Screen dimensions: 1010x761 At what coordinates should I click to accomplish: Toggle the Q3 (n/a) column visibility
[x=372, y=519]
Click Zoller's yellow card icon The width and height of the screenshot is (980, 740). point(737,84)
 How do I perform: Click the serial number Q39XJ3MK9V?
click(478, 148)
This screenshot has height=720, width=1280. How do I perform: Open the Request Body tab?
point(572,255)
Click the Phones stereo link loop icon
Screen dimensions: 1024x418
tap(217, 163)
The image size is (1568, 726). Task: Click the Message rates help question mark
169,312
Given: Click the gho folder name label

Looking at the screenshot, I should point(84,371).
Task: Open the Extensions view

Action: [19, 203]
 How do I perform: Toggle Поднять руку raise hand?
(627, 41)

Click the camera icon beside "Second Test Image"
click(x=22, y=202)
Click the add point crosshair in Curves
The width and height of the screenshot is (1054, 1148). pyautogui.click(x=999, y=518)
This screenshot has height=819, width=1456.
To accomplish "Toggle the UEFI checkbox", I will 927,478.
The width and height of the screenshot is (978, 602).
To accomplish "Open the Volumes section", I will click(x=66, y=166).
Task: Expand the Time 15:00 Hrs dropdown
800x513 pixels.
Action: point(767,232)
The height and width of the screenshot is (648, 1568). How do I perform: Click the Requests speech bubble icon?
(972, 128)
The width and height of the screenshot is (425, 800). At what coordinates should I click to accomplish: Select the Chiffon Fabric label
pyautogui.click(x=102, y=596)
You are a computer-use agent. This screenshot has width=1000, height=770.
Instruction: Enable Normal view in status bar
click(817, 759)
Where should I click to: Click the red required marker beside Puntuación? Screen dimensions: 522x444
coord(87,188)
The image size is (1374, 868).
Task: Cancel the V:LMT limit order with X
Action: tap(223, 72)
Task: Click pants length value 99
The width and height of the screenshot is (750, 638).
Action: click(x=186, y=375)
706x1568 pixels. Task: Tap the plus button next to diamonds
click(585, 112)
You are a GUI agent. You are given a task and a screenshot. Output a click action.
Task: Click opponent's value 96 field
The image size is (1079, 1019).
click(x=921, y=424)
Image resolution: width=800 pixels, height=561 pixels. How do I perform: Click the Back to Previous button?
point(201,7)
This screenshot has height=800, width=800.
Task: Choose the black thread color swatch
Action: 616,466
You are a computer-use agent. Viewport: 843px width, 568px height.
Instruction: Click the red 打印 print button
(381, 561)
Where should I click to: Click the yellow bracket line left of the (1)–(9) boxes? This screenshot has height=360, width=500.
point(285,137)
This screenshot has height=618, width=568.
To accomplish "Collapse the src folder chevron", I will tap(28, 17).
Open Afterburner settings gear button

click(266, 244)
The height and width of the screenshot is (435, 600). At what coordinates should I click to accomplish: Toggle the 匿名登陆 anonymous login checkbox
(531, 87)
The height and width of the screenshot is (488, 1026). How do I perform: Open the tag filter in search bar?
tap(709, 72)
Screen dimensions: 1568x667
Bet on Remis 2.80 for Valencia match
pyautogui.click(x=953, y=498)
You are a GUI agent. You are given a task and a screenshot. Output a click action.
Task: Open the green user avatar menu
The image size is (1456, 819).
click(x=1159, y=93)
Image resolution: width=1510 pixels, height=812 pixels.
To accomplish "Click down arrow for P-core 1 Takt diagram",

> **Task details**: Please copy out all of the entries above, swapping every "checkbox" for "check box" and leaving everything else unchanged.

> **Completed exercise**:
Screen dimensions: 1010x761 At what coordinates should I click to accomplish: Toggle the Q3 (n/a) column visibility
[x=372, y=519]
Click Zoller's yellow card icon The width and height of the screenshot is (980, 740). point(737,84)
 How do I perform: Click the serial number Q39XJ3MK9V?
click(478, 148)
This screenshot has height=720, width=1280. How do I perform: Open the Request Body tab?
point(572,255)
Click the Phones stereo link loop icon
Screen dimensions: 1024x418
tap(217, 163)
The image size is (1568, 726). Task: Click the Message rates help question mark
169,312
Given: Click the gho folder name label

Looking at the screenshot, I should point(84,371).
Task: Open the Extensions view

Action: [19, 203]
 How do I perform: Toggle Поднять руку raise hand?
(627, 41)

Click the camera icon beside "Second Test Image"
click(x=22, y=202)
Click the add point crosshair in Curves
The width and height of the screenshot is (1054, 1148). pyautogui.click(x=999, y=518)
This screenshot has height=819, width=1456.
To accomplish "Toggle the UEFI check box", I will 927,478.
The width and height of the screenshot is (978, 602).
To accomplish "Open the Volumes section", I will click(x=66, y=166).
Task: Expand the Time 15:00 Hrs dropdown
800x513 pixels.
Action: point(767,232)
The height and width of the screenshot is (648, 1568). How do I perform: Click the Requests speech bubble icon?
(972, 128)
The width and height of the screenshot is (425, 800). At what coordinates should I click to accomplish: Select the Chiffon Fabric label
pyautogui.click(x=102, y=596)
You are a computer-use agent. This screenshot has width=1000, height=770.
Instruction: Enable Normal view in status bar
click(817, 759)
Where should I click to: Click the red required marker beside Puntuación? Screen dimensions: 522x444
coord(87,188)
The image size is (1374, 868).
Task: Cancel the V:LMT limit order with X
Action: tap(223, 72)
Task: Click pants length value 99
The width and height of the screenshot is (750, 638).
Action: click(x=186, y=375)
706x1568 pixels. Task: Tap the plus button next to diamonds
click(585, 112)
You are a GUI agent. You are given a task and a screenshot. Output a click action.
Task: Click opponent's value 96 field
The image size is (1079, 1019).
click(x=921, y=424)
Image resolution: width=800 pixels, height=561 pixels. How do I perform: Click the Back to Previous button?
point(201,7)
This screenshot has height=800, width=800.
Task: Choose the black thread color swatch
Action: 616,466
You are a computer-use agent. Viewport: 843px width, 568px height.
Instruction: Click the red 打印 print button
(381, 561)
Where should I click to: Click the yellow bracket line left of the (1)–(9) boxes? This screenshot has height=360, width=500.
point(285,137)
This screenshot has height=618, width=568.
To accomplish "Collapse the src folder chevron", I will tap(28, 17).
Open Afterburner settings gear button

click(266, 244)
The height and width of the screenshot is (435, 600). At what coordinates should I click to accomplish: Toggle the 匿名登陆 anonymous login check box
(531, 87)
The height and width of the screenshot is (488, 1026). How do I perform: Open the tag filter in search bar?
tap(709, 72)
Screen dimensions: 1568x667
Bet on Remis 2.80 for Valencia match
pyautogui.click(x=953, y=498)
You are a GUI agent. You are given a task and a screenshot. Output a click action.
Task: Open the green user avatar menu
The image size is (1456, 819).
click(x=1159, y=93)
Image resolution: width=1510 pixels, height=812 pixels.
To accomplish "Click down arrow for P-core 1 Takt diagram",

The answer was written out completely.